Action item:
Go through the records below and report each line with "Instagram" in it.

(Dataset items)

________________

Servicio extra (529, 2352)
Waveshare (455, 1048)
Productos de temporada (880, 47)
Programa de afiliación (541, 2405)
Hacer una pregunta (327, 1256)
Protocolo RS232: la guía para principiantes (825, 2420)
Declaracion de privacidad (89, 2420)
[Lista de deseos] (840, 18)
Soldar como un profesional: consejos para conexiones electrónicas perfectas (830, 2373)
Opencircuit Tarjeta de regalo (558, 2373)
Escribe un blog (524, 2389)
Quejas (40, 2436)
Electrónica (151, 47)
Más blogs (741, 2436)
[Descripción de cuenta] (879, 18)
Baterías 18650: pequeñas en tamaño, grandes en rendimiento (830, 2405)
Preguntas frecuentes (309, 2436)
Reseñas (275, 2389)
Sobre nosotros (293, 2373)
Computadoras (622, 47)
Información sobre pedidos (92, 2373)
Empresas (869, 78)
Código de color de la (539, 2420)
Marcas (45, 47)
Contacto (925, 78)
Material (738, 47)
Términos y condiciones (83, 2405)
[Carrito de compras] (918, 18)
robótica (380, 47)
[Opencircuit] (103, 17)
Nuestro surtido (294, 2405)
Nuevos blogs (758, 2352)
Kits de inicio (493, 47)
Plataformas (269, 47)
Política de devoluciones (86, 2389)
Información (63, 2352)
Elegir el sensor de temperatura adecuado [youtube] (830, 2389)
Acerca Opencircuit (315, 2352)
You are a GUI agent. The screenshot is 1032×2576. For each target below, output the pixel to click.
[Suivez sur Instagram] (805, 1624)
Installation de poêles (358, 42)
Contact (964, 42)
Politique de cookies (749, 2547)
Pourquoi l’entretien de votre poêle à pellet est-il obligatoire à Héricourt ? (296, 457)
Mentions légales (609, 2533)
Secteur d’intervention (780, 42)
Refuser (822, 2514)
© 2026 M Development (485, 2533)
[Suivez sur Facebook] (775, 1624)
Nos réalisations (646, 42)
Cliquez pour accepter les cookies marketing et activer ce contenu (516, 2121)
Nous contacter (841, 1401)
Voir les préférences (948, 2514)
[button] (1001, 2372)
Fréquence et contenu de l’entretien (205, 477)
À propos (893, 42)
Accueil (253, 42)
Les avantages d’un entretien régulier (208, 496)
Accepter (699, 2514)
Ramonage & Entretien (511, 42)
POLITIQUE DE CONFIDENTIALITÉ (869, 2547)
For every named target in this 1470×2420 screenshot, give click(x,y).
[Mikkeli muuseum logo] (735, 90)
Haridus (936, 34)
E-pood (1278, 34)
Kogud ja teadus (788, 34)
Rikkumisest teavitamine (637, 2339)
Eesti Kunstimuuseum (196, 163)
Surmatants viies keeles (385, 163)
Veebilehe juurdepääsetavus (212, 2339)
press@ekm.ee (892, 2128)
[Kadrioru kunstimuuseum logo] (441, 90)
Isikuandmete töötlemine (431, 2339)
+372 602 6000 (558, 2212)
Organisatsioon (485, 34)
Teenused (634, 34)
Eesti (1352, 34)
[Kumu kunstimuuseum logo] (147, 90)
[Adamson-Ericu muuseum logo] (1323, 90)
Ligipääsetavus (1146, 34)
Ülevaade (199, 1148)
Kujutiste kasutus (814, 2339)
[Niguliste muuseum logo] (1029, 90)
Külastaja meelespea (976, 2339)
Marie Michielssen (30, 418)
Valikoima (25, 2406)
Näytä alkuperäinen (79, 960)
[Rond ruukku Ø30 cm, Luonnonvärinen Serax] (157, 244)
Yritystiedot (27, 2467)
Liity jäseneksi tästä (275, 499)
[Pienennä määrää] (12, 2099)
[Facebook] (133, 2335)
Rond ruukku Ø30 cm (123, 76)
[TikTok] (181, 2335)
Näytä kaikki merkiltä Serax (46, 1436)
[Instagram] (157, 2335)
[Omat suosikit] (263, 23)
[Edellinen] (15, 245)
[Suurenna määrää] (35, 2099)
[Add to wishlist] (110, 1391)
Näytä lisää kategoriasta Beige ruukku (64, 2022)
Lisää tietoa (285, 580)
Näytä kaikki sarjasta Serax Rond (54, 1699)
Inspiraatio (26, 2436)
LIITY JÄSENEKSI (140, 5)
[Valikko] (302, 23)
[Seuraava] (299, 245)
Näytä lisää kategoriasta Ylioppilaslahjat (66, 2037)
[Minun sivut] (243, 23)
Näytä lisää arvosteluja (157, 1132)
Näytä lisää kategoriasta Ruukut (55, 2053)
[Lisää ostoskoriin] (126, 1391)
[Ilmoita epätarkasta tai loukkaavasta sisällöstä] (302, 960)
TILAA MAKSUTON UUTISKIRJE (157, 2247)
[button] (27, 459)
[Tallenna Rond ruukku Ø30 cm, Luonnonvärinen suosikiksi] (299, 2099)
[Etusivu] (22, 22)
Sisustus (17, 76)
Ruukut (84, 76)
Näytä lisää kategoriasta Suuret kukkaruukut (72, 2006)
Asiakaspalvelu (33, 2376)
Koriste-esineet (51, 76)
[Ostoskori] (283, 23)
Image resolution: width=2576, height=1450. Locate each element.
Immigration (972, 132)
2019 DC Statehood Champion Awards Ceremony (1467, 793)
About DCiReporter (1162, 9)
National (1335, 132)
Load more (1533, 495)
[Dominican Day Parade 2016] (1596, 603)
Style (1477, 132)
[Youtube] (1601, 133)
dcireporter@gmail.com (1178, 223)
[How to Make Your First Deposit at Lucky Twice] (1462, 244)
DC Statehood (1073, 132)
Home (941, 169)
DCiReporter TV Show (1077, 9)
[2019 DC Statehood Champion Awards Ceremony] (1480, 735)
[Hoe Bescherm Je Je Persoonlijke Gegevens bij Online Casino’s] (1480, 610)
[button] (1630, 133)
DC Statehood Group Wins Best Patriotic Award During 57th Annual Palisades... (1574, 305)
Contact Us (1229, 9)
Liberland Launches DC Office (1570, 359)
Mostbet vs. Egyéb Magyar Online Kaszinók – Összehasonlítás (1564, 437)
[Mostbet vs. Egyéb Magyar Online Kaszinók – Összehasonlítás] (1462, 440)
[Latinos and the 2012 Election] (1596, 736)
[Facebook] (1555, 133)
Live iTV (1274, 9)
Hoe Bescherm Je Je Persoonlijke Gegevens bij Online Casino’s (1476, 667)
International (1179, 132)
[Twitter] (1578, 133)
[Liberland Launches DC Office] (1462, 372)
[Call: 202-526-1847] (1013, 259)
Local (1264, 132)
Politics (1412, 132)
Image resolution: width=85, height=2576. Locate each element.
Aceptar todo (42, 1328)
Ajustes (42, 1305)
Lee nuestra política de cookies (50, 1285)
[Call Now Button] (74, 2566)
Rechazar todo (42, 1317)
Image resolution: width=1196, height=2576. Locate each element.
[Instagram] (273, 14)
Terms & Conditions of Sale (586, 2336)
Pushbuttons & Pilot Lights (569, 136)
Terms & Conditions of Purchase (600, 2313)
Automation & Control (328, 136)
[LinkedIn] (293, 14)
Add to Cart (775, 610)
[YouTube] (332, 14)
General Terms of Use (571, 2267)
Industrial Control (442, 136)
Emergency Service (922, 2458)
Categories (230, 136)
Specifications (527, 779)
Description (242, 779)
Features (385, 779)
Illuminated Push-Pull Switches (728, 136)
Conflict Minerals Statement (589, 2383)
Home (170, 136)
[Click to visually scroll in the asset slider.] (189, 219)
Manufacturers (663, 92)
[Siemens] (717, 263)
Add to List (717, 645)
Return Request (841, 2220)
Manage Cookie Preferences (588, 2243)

________________

Solved problem:
[Suivez sur Instagram] (805, 1624)
[Instagram] (157, 2335)
[Instagram] (273, 14)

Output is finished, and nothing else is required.